───── Supplied data ─────

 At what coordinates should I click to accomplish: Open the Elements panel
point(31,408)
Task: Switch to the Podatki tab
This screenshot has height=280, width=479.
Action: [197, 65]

─────

» **What the task asks**
Count the lines in the records above that contain the string "coordinates", treating case as significant. Reply with the number alone.

» **Worked solution**
1